DATASET EXCERPTS =>
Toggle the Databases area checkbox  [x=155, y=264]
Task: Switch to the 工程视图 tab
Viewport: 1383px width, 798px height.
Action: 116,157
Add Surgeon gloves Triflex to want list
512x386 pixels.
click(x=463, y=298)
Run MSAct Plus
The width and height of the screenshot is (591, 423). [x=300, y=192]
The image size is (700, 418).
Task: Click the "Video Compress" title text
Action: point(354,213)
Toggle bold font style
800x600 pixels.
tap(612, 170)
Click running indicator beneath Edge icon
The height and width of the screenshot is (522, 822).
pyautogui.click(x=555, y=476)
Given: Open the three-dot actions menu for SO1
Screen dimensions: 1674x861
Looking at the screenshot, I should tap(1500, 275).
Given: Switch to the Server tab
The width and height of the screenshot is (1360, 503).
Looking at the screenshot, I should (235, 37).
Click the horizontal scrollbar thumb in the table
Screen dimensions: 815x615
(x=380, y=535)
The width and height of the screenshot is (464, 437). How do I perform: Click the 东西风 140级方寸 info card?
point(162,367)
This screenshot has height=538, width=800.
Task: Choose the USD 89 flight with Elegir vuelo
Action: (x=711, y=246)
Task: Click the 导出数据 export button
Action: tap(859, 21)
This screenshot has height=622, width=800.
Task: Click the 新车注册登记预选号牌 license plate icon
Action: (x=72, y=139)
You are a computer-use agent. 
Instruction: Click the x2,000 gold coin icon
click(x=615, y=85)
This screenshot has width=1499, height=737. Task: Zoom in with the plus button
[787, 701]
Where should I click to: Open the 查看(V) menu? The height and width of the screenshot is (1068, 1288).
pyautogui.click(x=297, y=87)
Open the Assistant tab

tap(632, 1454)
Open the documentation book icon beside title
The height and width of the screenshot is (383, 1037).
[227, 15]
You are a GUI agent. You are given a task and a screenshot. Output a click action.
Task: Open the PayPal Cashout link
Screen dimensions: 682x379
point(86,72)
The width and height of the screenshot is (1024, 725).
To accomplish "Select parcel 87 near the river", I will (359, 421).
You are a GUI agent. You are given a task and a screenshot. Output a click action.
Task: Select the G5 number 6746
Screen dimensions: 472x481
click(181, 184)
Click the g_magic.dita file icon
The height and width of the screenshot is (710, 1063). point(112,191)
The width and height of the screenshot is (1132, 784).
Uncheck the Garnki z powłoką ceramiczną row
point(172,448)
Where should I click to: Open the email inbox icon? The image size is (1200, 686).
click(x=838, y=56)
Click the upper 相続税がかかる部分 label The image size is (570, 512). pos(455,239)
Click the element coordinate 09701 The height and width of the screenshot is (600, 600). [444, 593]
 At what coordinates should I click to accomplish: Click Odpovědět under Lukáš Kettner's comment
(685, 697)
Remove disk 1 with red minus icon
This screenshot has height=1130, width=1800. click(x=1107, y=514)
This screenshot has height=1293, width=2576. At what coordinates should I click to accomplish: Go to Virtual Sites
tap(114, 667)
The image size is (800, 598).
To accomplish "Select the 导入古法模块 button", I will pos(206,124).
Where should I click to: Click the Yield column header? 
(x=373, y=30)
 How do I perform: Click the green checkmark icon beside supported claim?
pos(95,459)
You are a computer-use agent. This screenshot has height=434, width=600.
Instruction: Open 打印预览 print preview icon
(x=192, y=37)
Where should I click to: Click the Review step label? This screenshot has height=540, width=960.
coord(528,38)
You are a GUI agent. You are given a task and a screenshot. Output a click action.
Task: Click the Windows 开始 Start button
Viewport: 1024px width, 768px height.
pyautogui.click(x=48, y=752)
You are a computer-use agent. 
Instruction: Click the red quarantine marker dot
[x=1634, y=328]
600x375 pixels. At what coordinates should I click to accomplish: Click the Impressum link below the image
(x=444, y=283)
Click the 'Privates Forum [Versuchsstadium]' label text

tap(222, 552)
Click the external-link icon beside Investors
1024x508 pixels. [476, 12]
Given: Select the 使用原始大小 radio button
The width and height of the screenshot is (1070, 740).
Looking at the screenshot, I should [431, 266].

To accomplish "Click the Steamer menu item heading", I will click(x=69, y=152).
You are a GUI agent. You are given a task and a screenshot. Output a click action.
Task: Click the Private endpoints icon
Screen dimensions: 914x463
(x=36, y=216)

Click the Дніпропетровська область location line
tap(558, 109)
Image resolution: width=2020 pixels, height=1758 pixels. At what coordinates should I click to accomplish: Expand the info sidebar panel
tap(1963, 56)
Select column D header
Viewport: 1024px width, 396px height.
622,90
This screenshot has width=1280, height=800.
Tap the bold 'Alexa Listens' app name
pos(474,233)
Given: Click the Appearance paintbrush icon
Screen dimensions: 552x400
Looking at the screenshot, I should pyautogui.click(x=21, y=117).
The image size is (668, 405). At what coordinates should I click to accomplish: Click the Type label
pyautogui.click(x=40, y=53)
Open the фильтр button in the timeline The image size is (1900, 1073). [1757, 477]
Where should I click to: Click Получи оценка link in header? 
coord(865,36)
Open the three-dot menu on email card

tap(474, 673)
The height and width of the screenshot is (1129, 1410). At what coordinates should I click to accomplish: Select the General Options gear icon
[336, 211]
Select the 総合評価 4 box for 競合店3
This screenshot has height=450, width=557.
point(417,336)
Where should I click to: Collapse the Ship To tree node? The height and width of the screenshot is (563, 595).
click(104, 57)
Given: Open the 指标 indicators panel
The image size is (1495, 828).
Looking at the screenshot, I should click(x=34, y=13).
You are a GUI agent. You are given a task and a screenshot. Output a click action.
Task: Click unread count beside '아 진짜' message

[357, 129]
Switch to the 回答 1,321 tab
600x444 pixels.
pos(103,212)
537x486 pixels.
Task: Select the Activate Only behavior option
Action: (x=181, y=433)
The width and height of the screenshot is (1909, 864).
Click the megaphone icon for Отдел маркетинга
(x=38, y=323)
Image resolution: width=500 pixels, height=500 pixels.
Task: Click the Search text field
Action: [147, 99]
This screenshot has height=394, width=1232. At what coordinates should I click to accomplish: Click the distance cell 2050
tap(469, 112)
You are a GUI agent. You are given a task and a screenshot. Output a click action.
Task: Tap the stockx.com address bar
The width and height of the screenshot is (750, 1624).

TASK DESCRIPTION => Repeat only the stretch of lines that opens with the line containing "Image resolution: width=2020" and closes with the final line of the entries, both included, exactly as written.

TASK ANSWER =>
Image resolution: width=2020 pixels, height=1758 pixels. At what coordinates should I click to accomplish: Expand the info sidebar panel
tap(1963, 56)
Select column D header
Viewport: 1024px width, 396px height.
622,90
This screenshot has width=1280, height=800.
Tap the bold 'Alexa Listens' app name
pos(474,233)
Given: Click the Appearance paintbrush icon
Screen dimensions: 552x400
Looking at the screenshot, I should pyautogui.click(x=21, y=117).
The image size is (668, 405). At what coordinates should I click to accomplish: Click the Type label
pyautogui.click(x=40, y=53)
Open the фильтр button in the timeline The image size is (1900, 1073). [1757, 477]
Where should I click to: Click Получи оценка link in header? 
coord(865,36)
Open the three-dot menu on email card

tap(474, 673)
The height and width of the screenshot is (1129, 1410). At what coordinates should I click to accomplish: Select the General Options gear icon
[336, 211]
Select the 総合評価 4 box for 競合店3
This screenshot has height=450, width=557.
point(417,336)
Where should I click to: Collapse the Ship To tree node? The height and width of the screenshot is (563, 595).
click(104, 57)
Given: Open the 指标 indicators panel
The image size is (1495, 828).
Looking at the screenshot, I should click(x=34, y=13).
You are a GUI agent. You are given a task and a screenshot. Output a click action.
Task: Click unread count beside '아 진짜' message

[357, 129]
Switch to the 回答 1,321 tab
600x444 pixels.
pos(103,212)
537x486 pixels.
Task: Select the Activate Only behavior option
Action: (x=181, y=433)
The width and height of the screenshot is (1909, 864).
Click the megaphone icon for Отдел маркетинга
(x=38, y=323)
Image resolution: width=500 pixels, height=500 pixels.
Task: Click the Search text field
Action: [147, 99]
This screenshot has height=394, width=1232. At what coordinates should I click to accomplish: Click the distance cell 2050
tap(469, 112)
You are a GUI agent. You are given a task and a screenshot. Output a click action.
Task: Tap the stockx.com address bar
The width and height of the screenshot is (750, 1624).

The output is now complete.